The Chessmaster is a character - often, but not always, a villain - who plots everything he does in extreme detail in advance in a way that when his plan actually starts, everything just seems to fall into place, making his victory all but inevitable. The only real defense against a Chessmaster is to be truly unpredictable - and this is hard, given the typical genius of your opponent.

See Also



Game and Story Use

  • These are difficult to run properly as a game master without making feel the players helpless, and thus annoyed - however, when done right, it's worth it for the realization of the players when the learn that their characters have been outwitted. The best way in this Arcanist's experience is to drown all the necessary clues in a deluge of other information and distractions plotted in advance by the villain - this way, the players will realize that they did have the necessary clues, but only when it is too late. Cue the Oh Crap moment - what every game master lives for…
  • Chessmaster player characters are also possible, but require both a player used to thinking on his feet and a game master willing to play fair - after all, the latter control all the information in the game.
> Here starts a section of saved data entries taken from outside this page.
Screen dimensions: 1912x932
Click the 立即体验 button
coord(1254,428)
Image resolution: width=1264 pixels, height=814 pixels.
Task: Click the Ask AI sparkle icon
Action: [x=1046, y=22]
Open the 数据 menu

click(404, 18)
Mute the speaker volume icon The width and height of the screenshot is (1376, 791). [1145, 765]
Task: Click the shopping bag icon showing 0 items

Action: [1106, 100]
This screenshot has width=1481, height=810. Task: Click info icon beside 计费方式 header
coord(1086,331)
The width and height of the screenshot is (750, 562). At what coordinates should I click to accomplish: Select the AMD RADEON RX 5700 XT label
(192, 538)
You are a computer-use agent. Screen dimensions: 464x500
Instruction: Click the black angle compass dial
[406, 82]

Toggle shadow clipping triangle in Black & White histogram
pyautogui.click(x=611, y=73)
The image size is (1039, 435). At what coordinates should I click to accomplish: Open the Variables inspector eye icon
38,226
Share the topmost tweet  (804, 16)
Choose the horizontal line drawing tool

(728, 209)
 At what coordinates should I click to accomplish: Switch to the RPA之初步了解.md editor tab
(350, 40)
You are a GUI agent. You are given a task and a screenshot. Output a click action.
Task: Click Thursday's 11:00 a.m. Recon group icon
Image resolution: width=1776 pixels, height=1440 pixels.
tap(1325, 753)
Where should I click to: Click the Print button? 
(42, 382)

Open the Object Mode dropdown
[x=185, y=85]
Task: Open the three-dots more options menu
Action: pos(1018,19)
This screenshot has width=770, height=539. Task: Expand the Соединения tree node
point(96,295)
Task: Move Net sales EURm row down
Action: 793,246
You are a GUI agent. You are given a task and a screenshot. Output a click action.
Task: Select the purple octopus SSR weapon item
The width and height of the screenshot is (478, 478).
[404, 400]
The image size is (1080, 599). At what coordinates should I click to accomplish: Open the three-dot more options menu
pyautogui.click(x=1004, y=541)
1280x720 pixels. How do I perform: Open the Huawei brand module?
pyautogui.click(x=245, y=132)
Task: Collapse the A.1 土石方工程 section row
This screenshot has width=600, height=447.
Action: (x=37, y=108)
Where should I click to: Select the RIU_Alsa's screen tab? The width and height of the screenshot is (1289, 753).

Still, player character Chessmasters should be encouraged - it is deeply satisfying for the heroes to see powerful enemies simply fall to pieces because they outwitted them…
  • The best way to simulate a chessmaster in action is to determine his plans as late as possible - if you work it out in detail, your PCs will destroy your careful plotting in a few sessions, whereas if you watch what they do, figure out how the chessmaster benefits and then let them find out … it can be tricky to pull off but seriously, go read A Game of Thrones and see the mess that George Martin's chessmaster character creates. Even better, try and figure out who the chessmaster is before he shows you. See also Schrodinger's gun
  • Another possibility is to say "I meant to do that"; note what the PCs did in the initial encounter and assume that the Chessmaster wanted them to do things that way; then work out a secret sub-plan where the results of the first encounter advance the secret plan.
    • Kang the Conqueror used to do this to the Avengers all the time. "Hah hah! By preventing me from obliterating New York, you walked right into my trap!"
    • Of course, if your Chessmaster comes out and tells the Party that, it'll just make him look stupid. Let the Players figure it out for themselves.